_Directions for this task_
Return each of the entries below precisely as it appears.

### Input material

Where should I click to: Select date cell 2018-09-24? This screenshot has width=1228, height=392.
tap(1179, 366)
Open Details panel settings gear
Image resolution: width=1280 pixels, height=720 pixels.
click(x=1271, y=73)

######

_The answer_
Where should I click to: Select date cell 2018-09-24? This screenshot has width=1228, height=392.
tap(1179, 366)
Open Details panel settings gear
Image resolution: width=1280 pixels, height=720 pixels.
click(x=1271, y=73)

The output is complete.